Set exercise: Turn the lines starting at the beginning of the records and ending at the line that contains "Action: pyautogui.click(x=350, y=841)" into a Markdown table with the columns No. and Text, numbering each row and skipping blank lines. Leave the pictures out.

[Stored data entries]
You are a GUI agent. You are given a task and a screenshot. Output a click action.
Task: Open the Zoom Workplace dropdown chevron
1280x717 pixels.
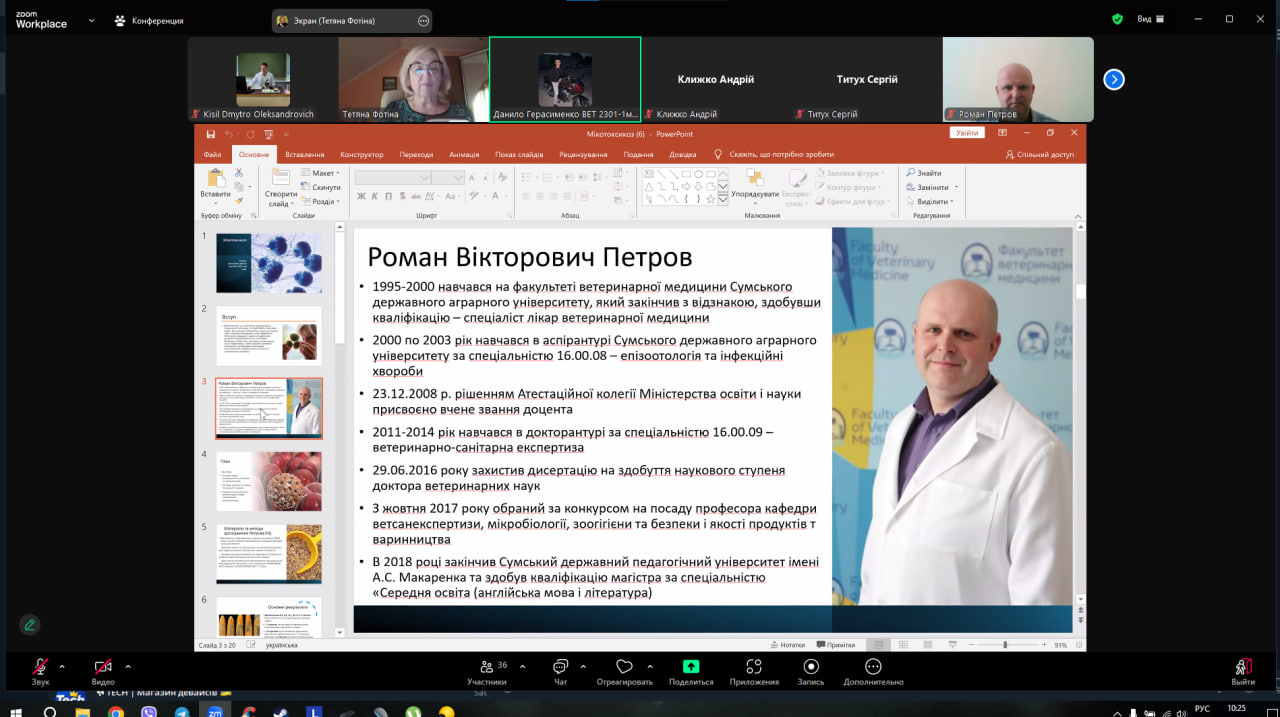[x=92, y=20]
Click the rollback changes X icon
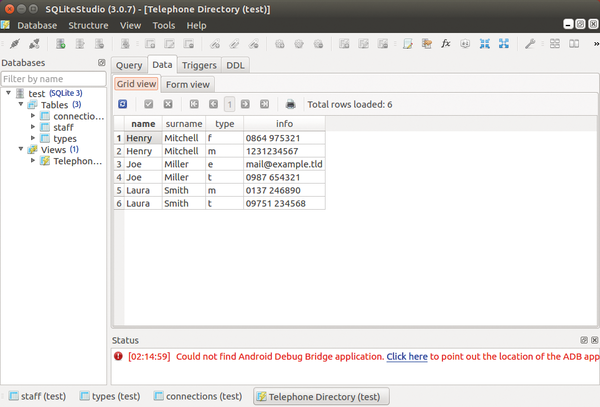Viewport: 600px width, 407px height. [168, 104]
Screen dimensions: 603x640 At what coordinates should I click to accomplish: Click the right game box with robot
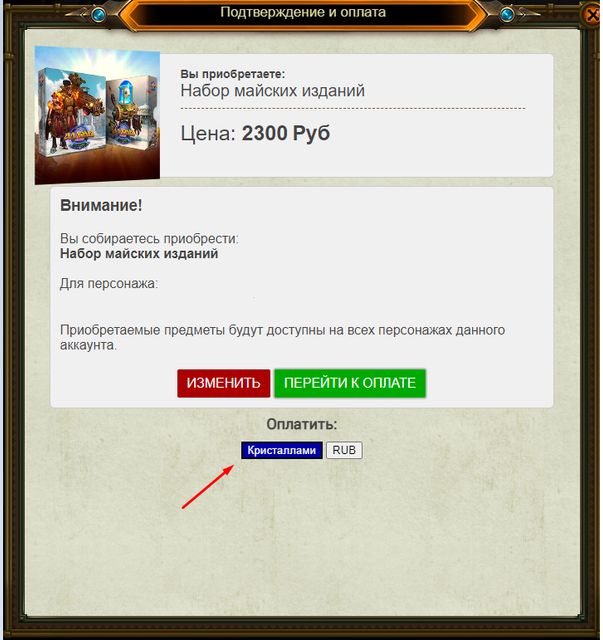[132, 112]
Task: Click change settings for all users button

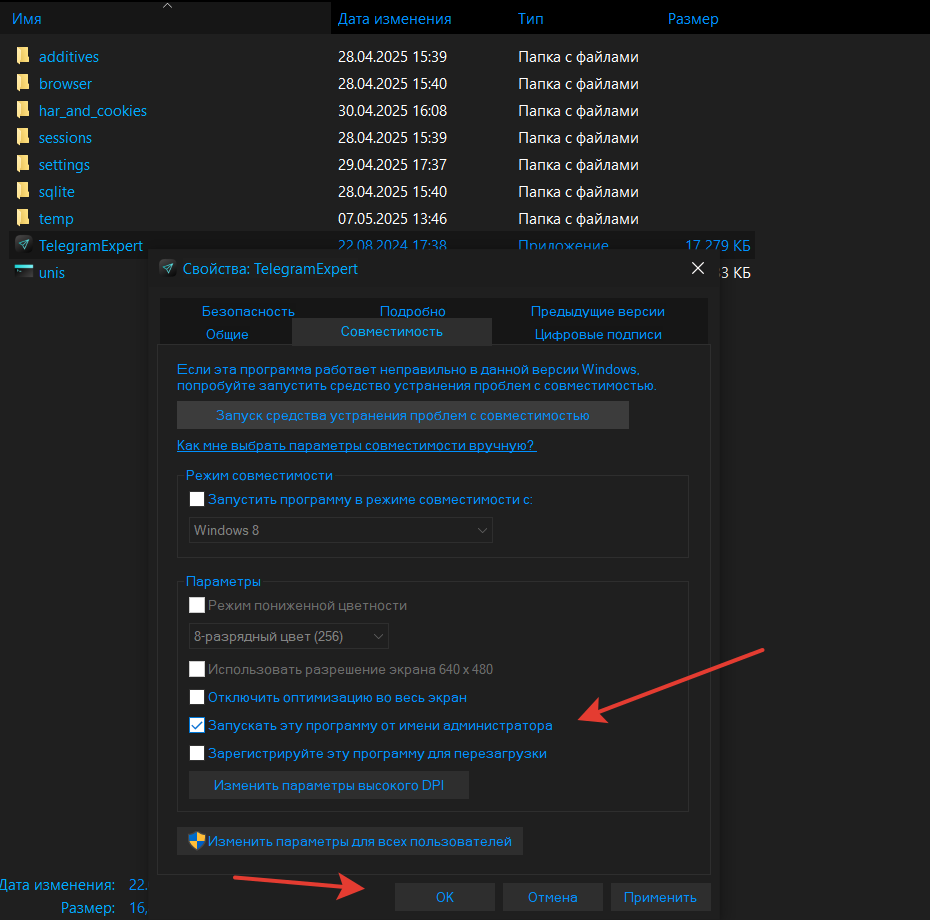Action: pyautogui.click(x=350, y=841)
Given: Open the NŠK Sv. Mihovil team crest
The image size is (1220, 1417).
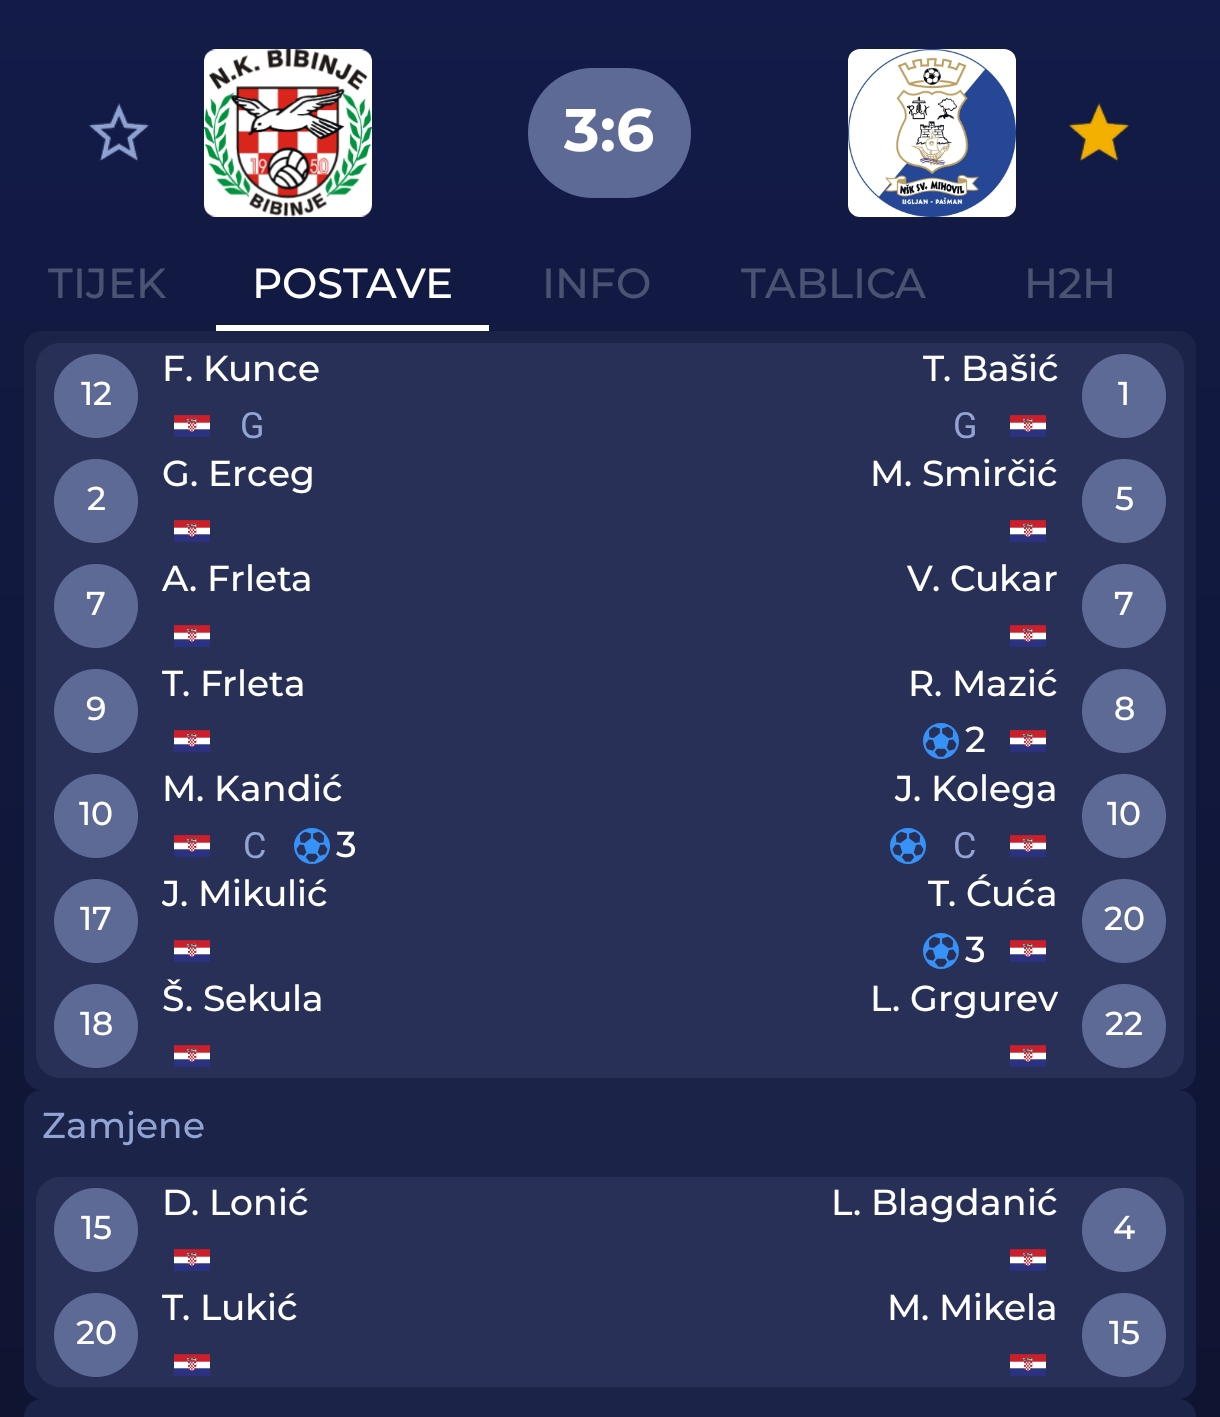Looking at the screenshot, I should (x=931, y=133).
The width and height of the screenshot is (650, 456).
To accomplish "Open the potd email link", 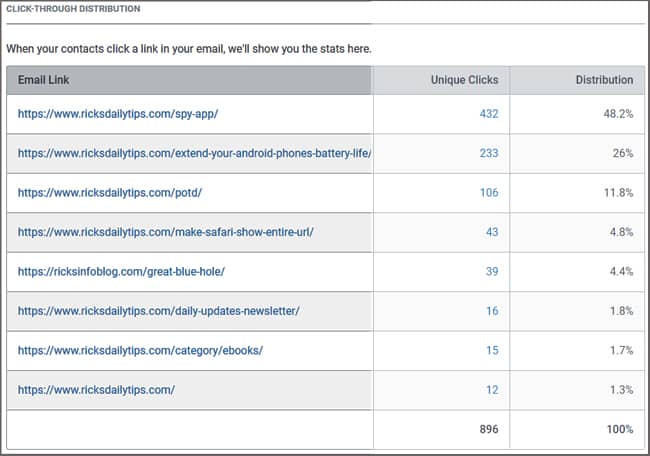I will pyautogui.click(x=110, y=193).
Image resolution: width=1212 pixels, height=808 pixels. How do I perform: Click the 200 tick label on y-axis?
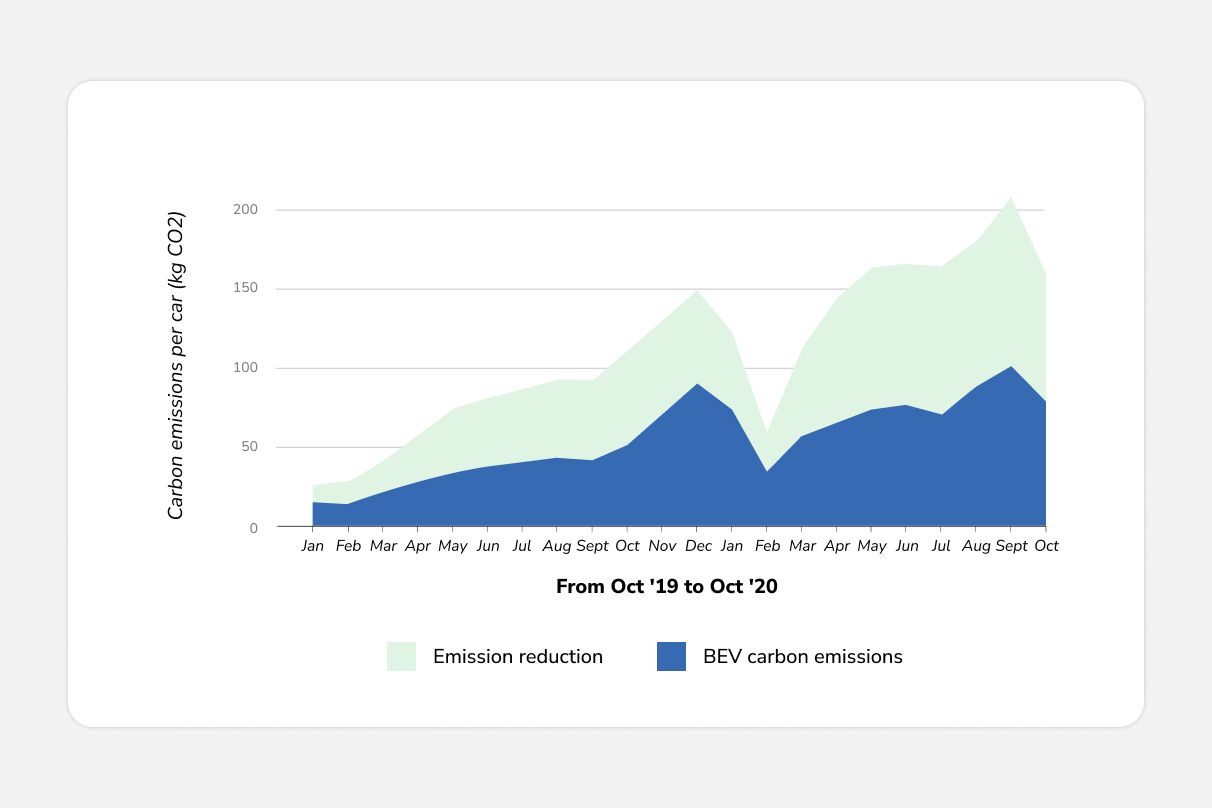click(x=246, y=210)
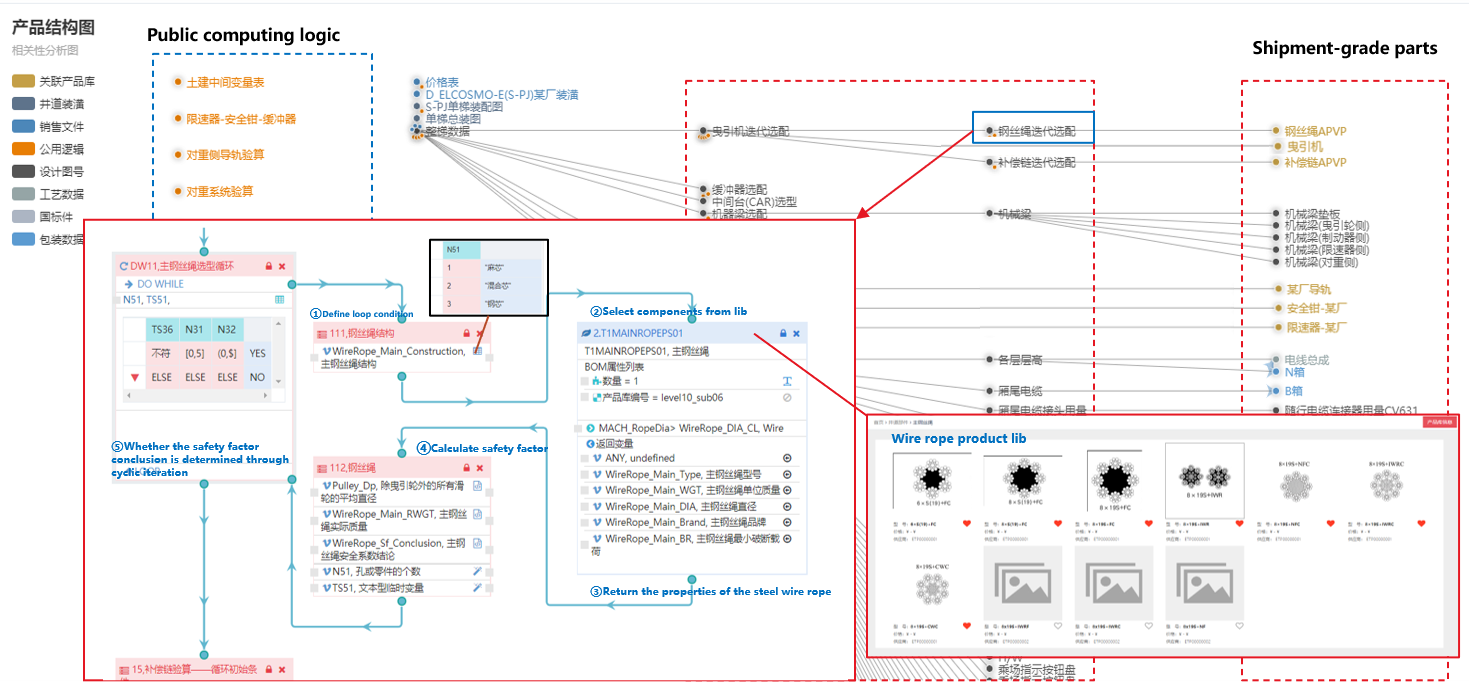Close the DW11 主钢丝绳选型循环 node
Viewport: 1469px width, 682px height.
282,266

Final result:
| No. | Text |
|---|---|
| 1 | You are a GUI agent. You are given a task and a screenshot. Output a click action. |
| 2 | Task: Open the Zoom Workplace dropdown chevron |
| 3 | 1280x717 pixels. |
| 4 | [x=92, y=20] |
| 5 | Click the rollback changes X icon |
| 6 | Viewport: 600px width, 407px height. [168, 104] |
| 7 | Screen dimensions: 603x640 At what coordinates should I click to accomplish: Click the right game box with robot |
| 8 | [132, 112] |
| 9 | Task: Click change settings for all users button |
| 10 | Action: pyautogui.click(x=350, y=841) |